Saved entries
[Start of Attachment]
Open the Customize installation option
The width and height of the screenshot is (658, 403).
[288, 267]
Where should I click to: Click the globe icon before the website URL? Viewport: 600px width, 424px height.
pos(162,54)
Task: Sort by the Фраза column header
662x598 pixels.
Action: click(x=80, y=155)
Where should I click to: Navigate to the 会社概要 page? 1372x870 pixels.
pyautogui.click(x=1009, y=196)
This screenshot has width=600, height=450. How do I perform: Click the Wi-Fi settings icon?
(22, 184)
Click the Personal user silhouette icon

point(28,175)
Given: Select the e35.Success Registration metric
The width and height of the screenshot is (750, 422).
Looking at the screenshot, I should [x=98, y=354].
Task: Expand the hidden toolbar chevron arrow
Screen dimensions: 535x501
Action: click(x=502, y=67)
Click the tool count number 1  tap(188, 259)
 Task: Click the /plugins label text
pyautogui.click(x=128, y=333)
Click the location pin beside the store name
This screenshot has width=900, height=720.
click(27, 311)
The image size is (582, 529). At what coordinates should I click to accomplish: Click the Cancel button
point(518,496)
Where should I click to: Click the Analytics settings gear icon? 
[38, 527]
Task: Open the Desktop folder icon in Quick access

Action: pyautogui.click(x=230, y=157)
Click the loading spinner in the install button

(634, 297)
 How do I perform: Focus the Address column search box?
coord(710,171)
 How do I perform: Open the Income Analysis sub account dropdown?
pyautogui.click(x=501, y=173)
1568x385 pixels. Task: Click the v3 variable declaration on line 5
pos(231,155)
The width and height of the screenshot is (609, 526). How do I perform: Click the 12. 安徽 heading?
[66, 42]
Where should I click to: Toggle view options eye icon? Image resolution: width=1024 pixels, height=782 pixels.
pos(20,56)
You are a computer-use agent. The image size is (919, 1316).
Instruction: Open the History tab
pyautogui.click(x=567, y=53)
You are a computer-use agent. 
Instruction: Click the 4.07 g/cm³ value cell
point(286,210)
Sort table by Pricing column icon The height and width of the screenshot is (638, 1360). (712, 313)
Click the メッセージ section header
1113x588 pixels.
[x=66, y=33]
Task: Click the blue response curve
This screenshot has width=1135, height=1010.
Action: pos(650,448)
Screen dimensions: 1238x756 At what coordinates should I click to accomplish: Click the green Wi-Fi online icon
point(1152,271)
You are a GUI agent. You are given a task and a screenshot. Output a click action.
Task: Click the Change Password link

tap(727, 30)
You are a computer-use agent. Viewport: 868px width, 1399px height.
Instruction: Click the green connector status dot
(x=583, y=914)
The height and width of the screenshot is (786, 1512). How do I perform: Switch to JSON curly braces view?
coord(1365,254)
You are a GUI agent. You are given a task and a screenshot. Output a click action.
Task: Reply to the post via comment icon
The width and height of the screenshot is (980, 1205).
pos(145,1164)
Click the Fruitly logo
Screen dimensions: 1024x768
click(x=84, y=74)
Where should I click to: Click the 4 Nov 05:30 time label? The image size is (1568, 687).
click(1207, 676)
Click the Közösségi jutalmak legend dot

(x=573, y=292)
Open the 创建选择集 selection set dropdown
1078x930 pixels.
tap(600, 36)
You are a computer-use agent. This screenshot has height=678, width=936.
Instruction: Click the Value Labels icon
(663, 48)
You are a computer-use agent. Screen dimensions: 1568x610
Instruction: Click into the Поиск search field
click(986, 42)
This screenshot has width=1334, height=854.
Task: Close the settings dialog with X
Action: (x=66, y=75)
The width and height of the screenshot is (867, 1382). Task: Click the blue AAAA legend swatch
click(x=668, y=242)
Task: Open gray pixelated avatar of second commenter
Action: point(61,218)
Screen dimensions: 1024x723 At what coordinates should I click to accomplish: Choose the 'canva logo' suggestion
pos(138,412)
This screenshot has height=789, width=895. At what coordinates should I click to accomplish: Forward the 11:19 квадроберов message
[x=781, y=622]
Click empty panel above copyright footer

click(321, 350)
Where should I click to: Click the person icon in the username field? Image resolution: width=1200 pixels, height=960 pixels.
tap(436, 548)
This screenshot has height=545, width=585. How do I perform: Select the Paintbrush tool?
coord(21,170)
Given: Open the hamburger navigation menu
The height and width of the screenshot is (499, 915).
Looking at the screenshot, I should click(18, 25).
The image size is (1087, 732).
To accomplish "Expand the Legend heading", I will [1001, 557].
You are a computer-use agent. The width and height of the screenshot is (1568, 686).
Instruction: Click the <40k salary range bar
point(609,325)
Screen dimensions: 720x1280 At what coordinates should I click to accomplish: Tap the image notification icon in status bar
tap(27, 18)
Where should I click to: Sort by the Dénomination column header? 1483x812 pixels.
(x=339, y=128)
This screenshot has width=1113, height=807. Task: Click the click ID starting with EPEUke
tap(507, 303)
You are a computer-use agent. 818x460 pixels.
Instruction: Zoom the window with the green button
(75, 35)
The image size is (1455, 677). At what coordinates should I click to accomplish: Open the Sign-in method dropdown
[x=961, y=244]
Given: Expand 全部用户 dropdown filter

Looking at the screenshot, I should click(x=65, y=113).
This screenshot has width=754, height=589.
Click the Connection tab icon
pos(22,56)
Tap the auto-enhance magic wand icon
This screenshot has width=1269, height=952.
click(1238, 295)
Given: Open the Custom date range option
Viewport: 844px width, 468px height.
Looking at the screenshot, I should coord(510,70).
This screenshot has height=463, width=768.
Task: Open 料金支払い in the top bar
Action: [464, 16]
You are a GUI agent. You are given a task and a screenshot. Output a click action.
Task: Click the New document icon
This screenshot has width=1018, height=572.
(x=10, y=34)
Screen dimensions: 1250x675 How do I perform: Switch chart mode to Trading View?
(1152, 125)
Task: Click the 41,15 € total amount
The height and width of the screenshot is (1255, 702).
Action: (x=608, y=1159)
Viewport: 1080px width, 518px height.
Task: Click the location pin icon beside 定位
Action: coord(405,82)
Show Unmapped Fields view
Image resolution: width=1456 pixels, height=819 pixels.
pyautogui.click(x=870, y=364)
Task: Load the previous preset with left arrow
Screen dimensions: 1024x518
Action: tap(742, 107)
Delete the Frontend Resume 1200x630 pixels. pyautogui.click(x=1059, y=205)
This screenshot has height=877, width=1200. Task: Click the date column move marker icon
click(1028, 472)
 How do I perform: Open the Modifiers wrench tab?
[End of Attachment]
_BRIEF_:
Set down the data in full, word for word.

_EXERCISE RESPONSE_:
Open the Customize installation option
The width and height of the screenshot is (658, 403).
[288, 267]
Where should I click to: Click the globe icon before the website URL? Viewport: 600px width, 424px height.
pos(162,54)
Task: Sort by the Фраза column header
662x598 pixels.
Action: click(x=80, y=155)
Where should I click to: Navigate to the 会社概要 page? 1372x870 pixels.
pyautogui.click(x=1009, y=196)
This screenshot has width=600, height=450. How do I perform: Click the Wi-Fi settings icon?
(22, 184)
Click the Personal user silhouette icon

point(28,175)
Given: Select the e35.Success Registration metric
The width and height of the screenshot is (750, 422).
Looking at the screenshot, I should [x=98, y=354].
Task: Expand the hidden toolbar chevron arrow
Screen dimensions: 535x501
Action: click(x=502, y=67)
Click the tool count number 1  tap(188, 259)
 Task: Click the /plugins label text
pyautogui.click(x=128, y=333)
Click the location pin beside the store name
This screenshot has width=900, height=720.
click(27, 311)
The image size is (582, 529). At what coordinates should I click to accomplish: Click the Cancel button
point(518,496)
Where should I click to: Click the Analytics settings gear icon? 
[38, 527]
Task: Open the Desktop folder icon in Quick access

Action: pyautogui.click(x=230, y=157)
Click the loading spinner in the install button

(634, 297)
 How do I perform: Focus the Address column search box?
coord(710,171)
 How do I perform: Open the Income Analysis sub account dropdown?
pyautogui.click(x=501, y=173)
1568x385 pixels. Task: Click the v3 variable declaration on line 5
pos(231,155)
The width and height of the screenshot is (609, 526). How do I perform: Click the 12. 安徽 heading?
[66, 42]
Where should I click to: Toggle view options eye icon? Image resolution: width=1024 pixels, height=782 pixels.
pos(20,56)
You are a computer-use agent. The image size is (919, 1316).
Instruction: Open the History tab
pyautogui.click(x=567, y=53)
You are a computer-use agent. 
Instruction: Click the 4.07 g/cm³ value cell
point(286,210)
Sort table by Pricing column icon The height and width of the screenshot is (638, 1360). (712, 313)
Click the メッセージ section header
1113x588 pixels.
[x=66, y=33]
Task: Click the blue response curve
This screenshot has width=1135, height=1010.
Action: pos(650,448)
Screen dimensions: 1238x756 At what coordinates should I click to accomplish: Click the green Wi-Fi online icon
point(1152,271)
You are a GUI agent. You are given a task and a screenshot. Output a click action.
Task: Click the Change Password link

tap(727, 30)
You are a computer-use agent. Viewport: 868px width, 1399px height.
Instruction: Click the green connector status dot
(x=583, y=914)
The height and width of the screenshot is (786, 1512). How do I perform: Switch to JSON curly braces view?
coord(1365,254)
You are a GUI agent. You are given a task and a screenshot. Output a click action.
Task: Reply to the post via comment icon
The width and height of the screenshot is (980, 1205).
pos(145,1164)
Click the Fruitly logo
Screen dimensions: 1024x768
click(x=84, y=74)
Where should I click to: Click the 4 Nov 05:30 time label? The image size is (1568, 687).
click(1207, 676)
Click the Közösségi jutalmak legend dot

(x=573, y=292)
Open the 创建选择集 selection set dropdown
1078x930 pixels.
tap(600, 36)
You are a computer-use agent. This screenshot has height=678, width=936.
Instruction: Click the Value Labels icon
(663, 48)
You are a computer-use agent. Screen dimensions: 1568x610
Instruction: Click into the Поиск search field
click(986, 42)
This screenshot has width=1334, height=854.
Task: Close the settings dialog with X
Action: (x=66, y=75)
The width and height of the screenshot is (867, 1382). Task: Click the blue AAAA legend swatch
click(x=668, y=242)
Task: Open gray pixelated avatar of second commenter
Action: point(61,218)
Screen dimensions: 1024x723 At what coordinates should I click to accomplish: Choose the 'canva logo' suggestion
pos(138,412)
This screenshot has height=789, width=895. At what coordinates should I click to accomplish: Forward the 11:19 квадроберов message
[x=781, y=622]
Click empty panel above copyright footer

click(321, 350)
Where should I click to: Click the person icon in the username field? Image resolution: width=1200 pixels, height=960 pixels.
tap(436, 548)
This screenshot has height=545, width=585. How do I perform: Select the Paintbrush tool?
coord(21,170)
Given: Open the hamburger navigation menu
The height and width of the screenshot is (499, 915).
Looking at the screenshot, I should click(18, 25).
The image size is (1087, 732).
To accomplish "Expand the Legend heading", I will [1001, 557].
You are a computer-use agent. The width and height of the screenshot is (1568, 686).
Instruction: Click the <40k salary range bar
point(609,325)
Screen dimensions: 720x1280 At what coordinates should I click to accomplish: Tap the image notification icon in status bar
tap(27, 18)
Where should I click to: Sort by the Dénomination column header? 1483x812 pixels.
(x=339, y=128)
This screenshot has width=1113, height=807. Task: Click the click ID starting with EPEUke
tap(507, 303)
You are a computer-use agent. 818x460 pixels.
Instruction: Zoom the window with the green button
(75, 35)
The image size is (1455, 677). At what coordinates should I click to accomplish: Open the Sign-in method dropdown
[x=961, y=244]
Given: Expand 全部用户 dropdown filter

Looking at the screenshot, I should click(x=65, y=113).
This screenshot has width=754, height=589.
Click the Connection tab icon
pos(22,56)
Tap the auto-enhance magic wand icon
This screenshot has width=1269, height=952.
click(1238, 295)
Given: Open the Custom date range option
Viewport: 844px width, 468px height.
Looking at the screenshot, I should coord(510,70).
This screenshot has height=463, width=768.
Task: Open 料金支払い in the top bar
Action: [464, 16]
You are a GUI agent. You are given a task and a screenshot. Output a click action.
Task: Click the New document icon
This screenshot has width=1018, height=572.
(x=10, y=34)
Screen dimensions: 1250x675 How do I perform: Switch chart mode to Trading View?
(1152, 125)
Task: Click the 41,15 € total amount
The height and width of the screenshot is (1255, 702).
Action: (x=608, y=1159)
Viewport: 1080px width, 518px height.
Task: Click the location pin icon beside 定位
Action: coord(405,82)
Show Unmapped Fields view
Image resolution: width=1456 pixels, height=819 pixels.
pyautogui.click(x=870, y=364)
Task: Load the previous preset with left arrow
Screen dimensions: 1024x518
Action: tap(742, 107)
Delete the Frontend Resume 1200x630 pixels. pyautogui.click(x=1059, y=205)
This screenshot has height=877, width=1200. Task: Click the date column move marker icon
click(1028, 472)
 How do I perform: Open the Modifiers wrench tab?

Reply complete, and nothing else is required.